## Assignment:
Repeat the data that follows exactly, starting at the line with "This screenshot has height=289, width=498." and ending at the line with "Select the Ranged Damage bow upgrade", and leave out every picture.

(Stored records)
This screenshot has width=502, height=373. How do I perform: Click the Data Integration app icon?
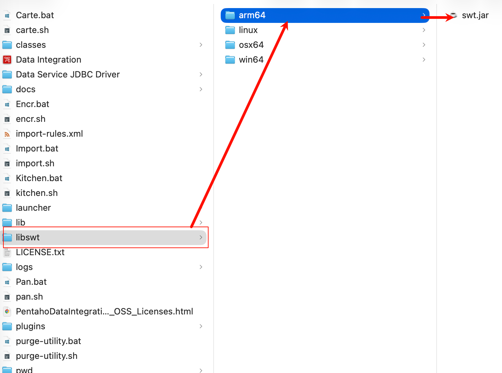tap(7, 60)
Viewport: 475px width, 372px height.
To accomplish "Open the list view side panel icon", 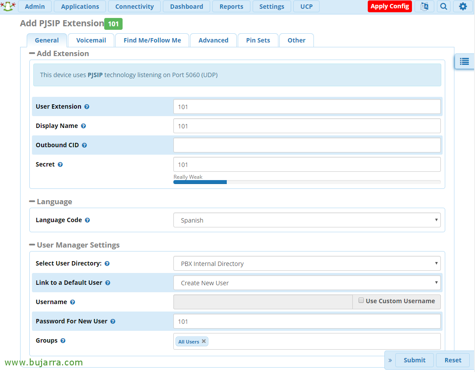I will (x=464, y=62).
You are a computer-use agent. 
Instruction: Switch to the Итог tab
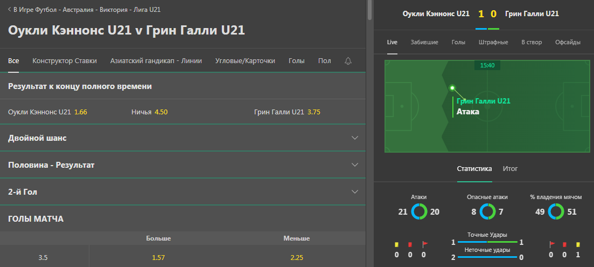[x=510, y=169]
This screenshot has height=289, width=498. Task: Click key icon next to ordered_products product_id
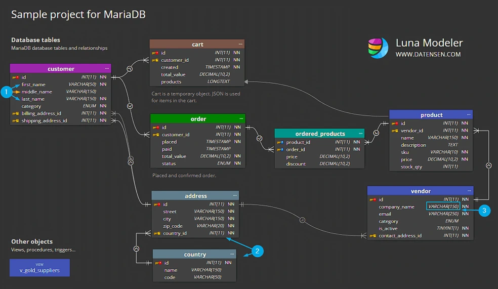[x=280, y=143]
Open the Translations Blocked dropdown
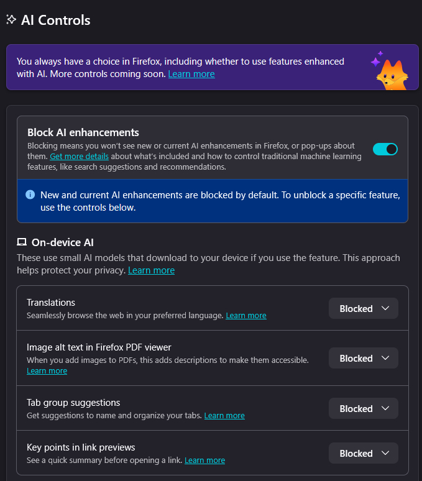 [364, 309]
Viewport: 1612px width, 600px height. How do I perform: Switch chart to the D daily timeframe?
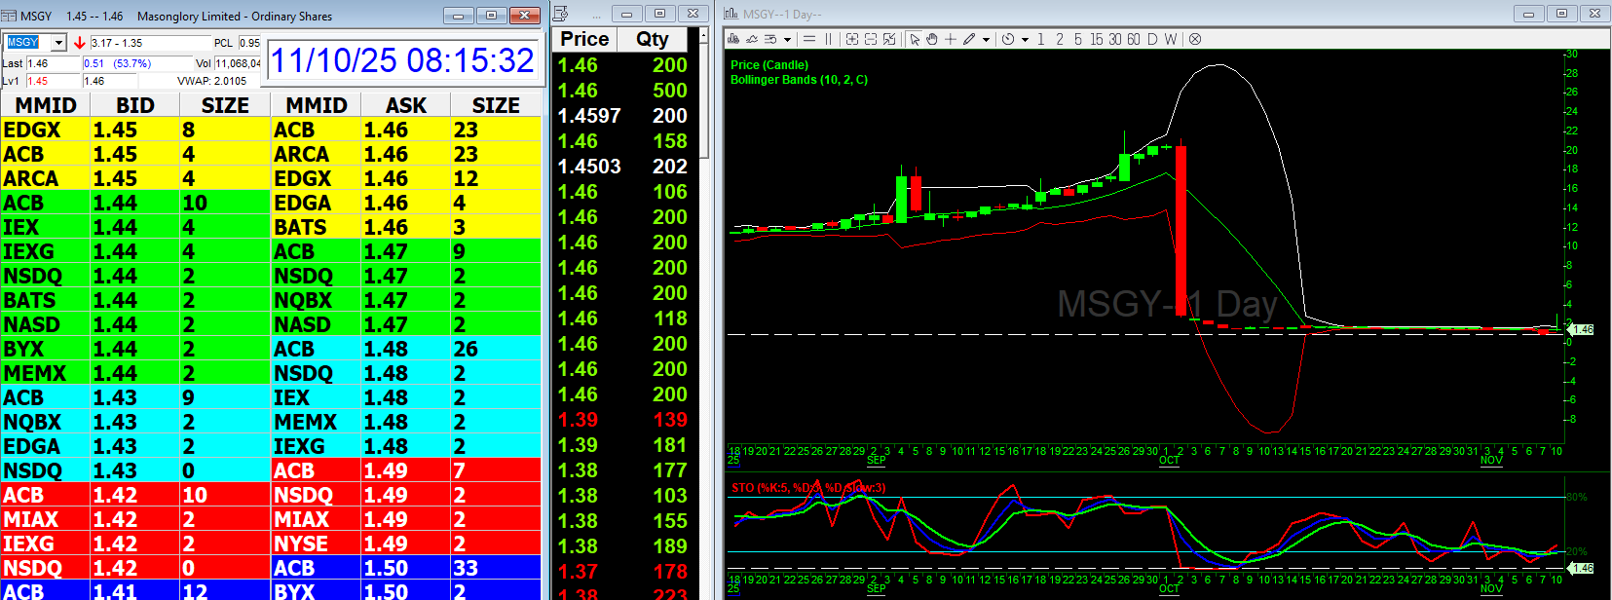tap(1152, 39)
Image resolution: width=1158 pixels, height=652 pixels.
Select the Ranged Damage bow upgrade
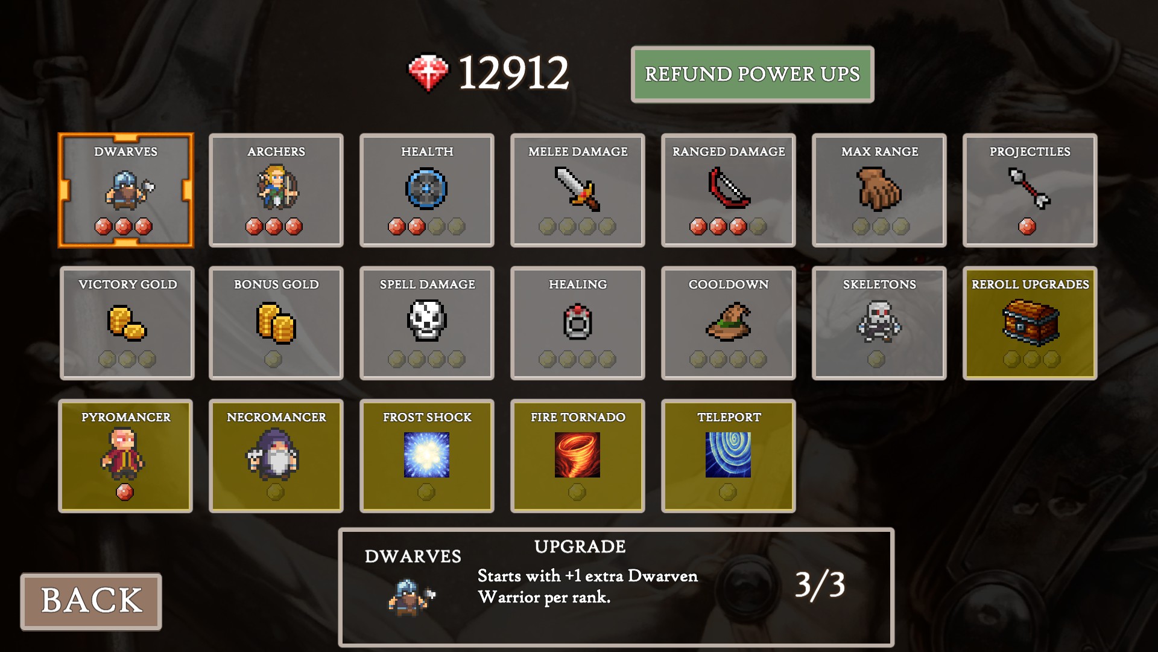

---

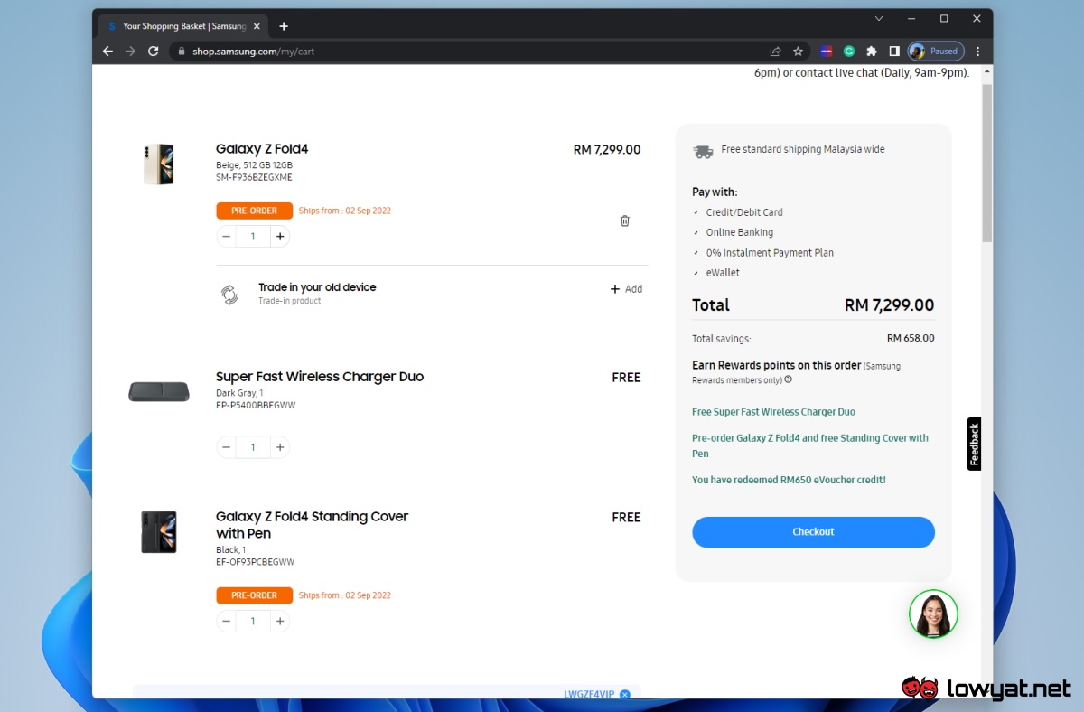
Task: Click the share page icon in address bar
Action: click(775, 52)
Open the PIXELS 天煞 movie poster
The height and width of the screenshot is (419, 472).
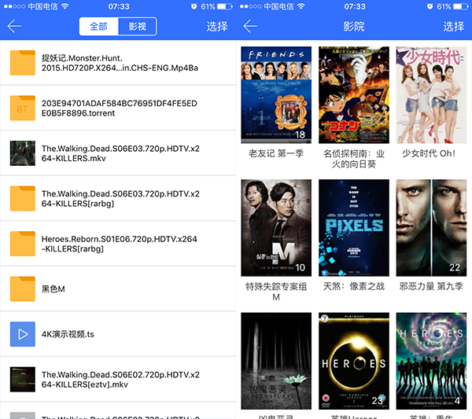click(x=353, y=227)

* * *

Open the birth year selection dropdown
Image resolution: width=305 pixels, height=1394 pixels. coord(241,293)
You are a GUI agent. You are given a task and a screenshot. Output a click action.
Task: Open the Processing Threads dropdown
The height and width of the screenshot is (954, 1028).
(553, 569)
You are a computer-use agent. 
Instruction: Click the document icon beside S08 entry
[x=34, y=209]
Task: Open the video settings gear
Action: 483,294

## Written response:
This screenshot has height=289, width=498. Task: Click key icon next to ordered_products product_id
[x=280, y=143]
Open the Translations Blocked dropdown
 [364, 309]
Viewport: 1612px width, 600px height. How do I perform: Switch chart to the D daily timeframe?
tap(1152, 39)
Image resolution: width=1158 pixels, height=652 pixels.
Select the Ranged Damage bow upgrade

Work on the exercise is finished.